Prompt A.
In the quarry thread, why was the poster unable to get upstairs in the house?
Prompt B.
Rewrite the paragraph in the quarry thread that begins "Whilst out looking for places" as a short bulleted list, keeping its main facts.

::: Page excerpt

# Quarry near Rudgwick



## the harvester (Jun 21, 2009)

Whilst out looking for places the other day I noticed an old brick-working quarry on a map and decided to have a look, I was out with my family so as it was a nice day we parked up and had a stomp through the woods and soon entered the location, this is my first thread here so hope you enjoy it, I am by no means a photographer and only own a basic digi-cam.
Tranquil view across quarry



quarry path



deep water sign



corner of house



old house



door,or lack of



nice bathroom



toilet



kitchen,incorporating crows nest



retro wallpaper



dining room?



upstairs bedroom,no floor



view to upstairs and through roof



stairway



dead bird at doorstep



back of house



view across quarry from house



all in all a good explore but couldnt get upstairs as the floors were really dangerous.


----------



## Misstee (Jun 21, 2009)

::::::
::: Data provided

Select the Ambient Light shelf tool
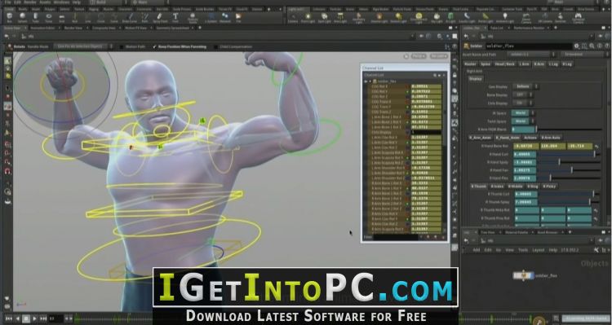(x=504, y=18)
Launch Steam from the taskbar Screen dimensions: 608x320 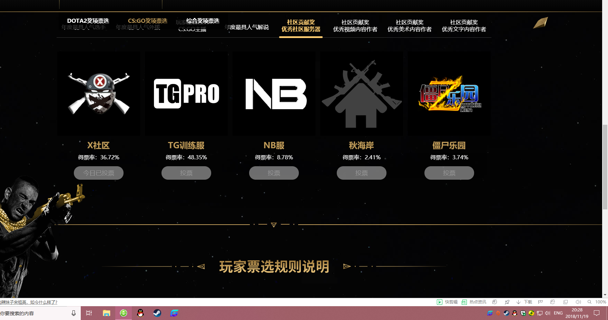click(x=157, y=313)
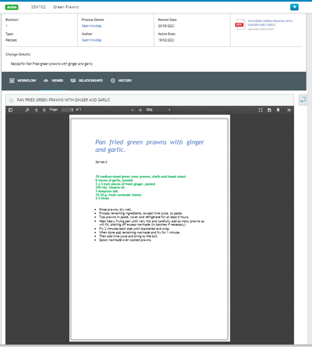Go to previous page arrow
The width and height of the screenshot is (312, 347).
pos(36,110)
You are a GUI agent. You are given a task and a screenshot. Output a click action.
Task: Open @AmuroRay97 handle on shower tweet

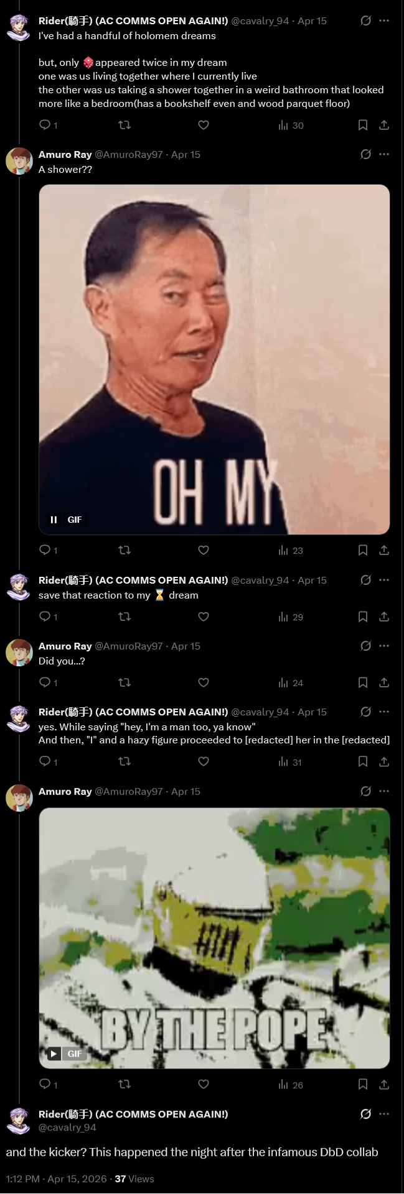[129, 154]
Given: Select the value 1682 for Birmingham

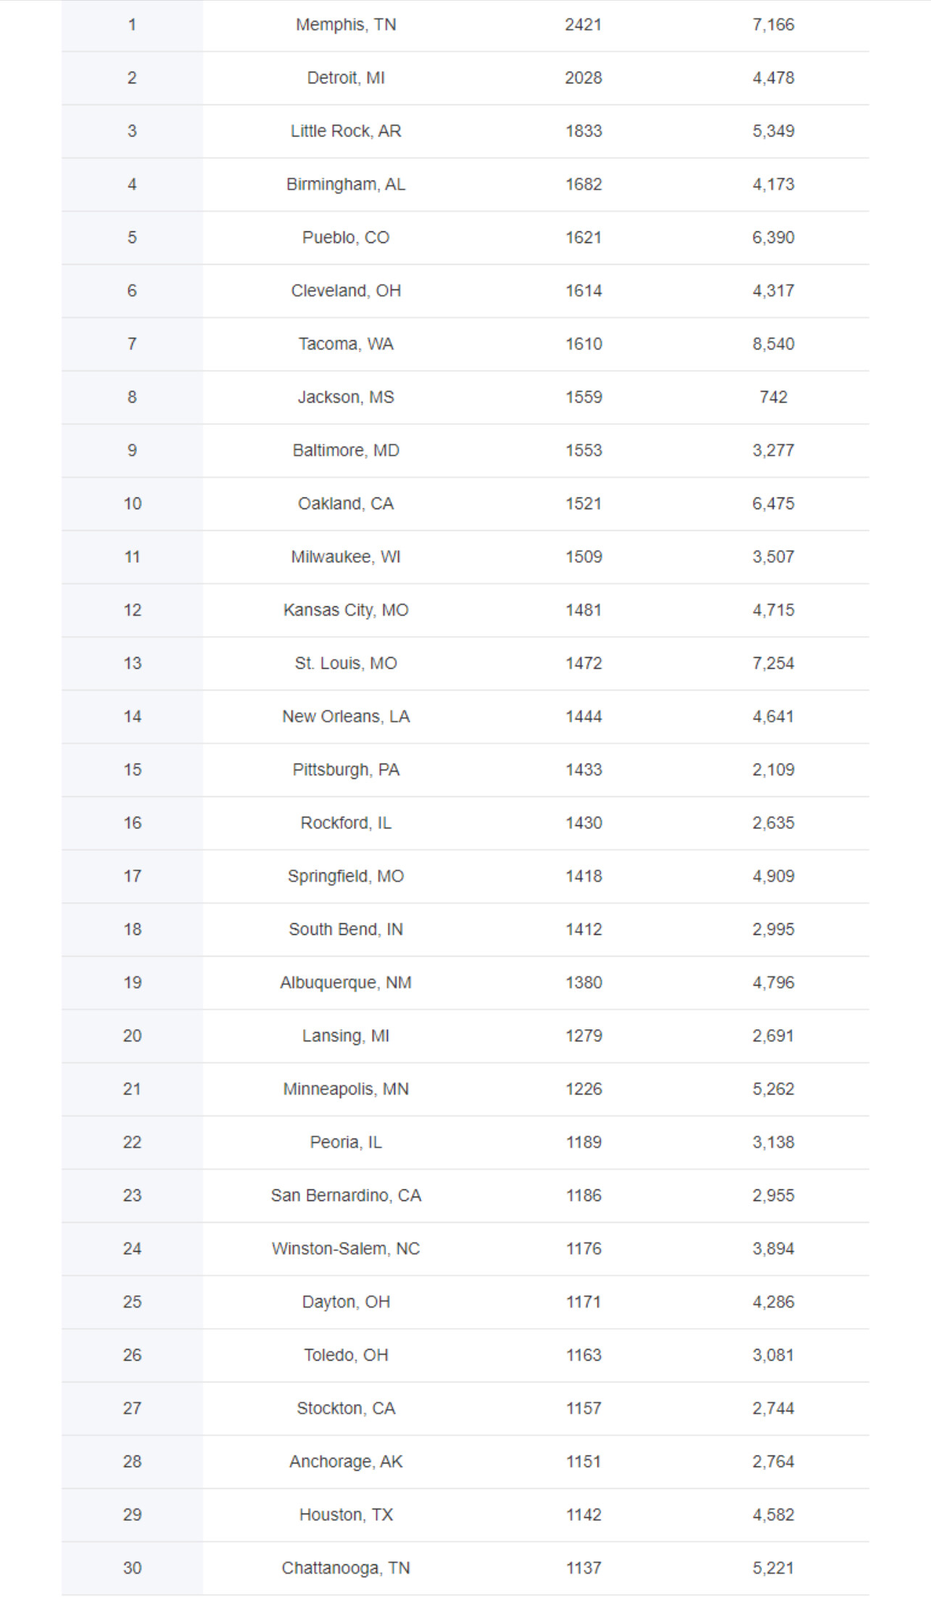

::::::

Worked solution A.
The floors were really dangerous.

Worked solution B.
- The poster spotted an old brick-working quarry on a map and decided to visit it.
- The poster went with family on a nice day, parked, and walked through the woods to reach the site.
- This was the poster's first thread on the forum.
- The poster is not a photographer and owns only a basic digital camera.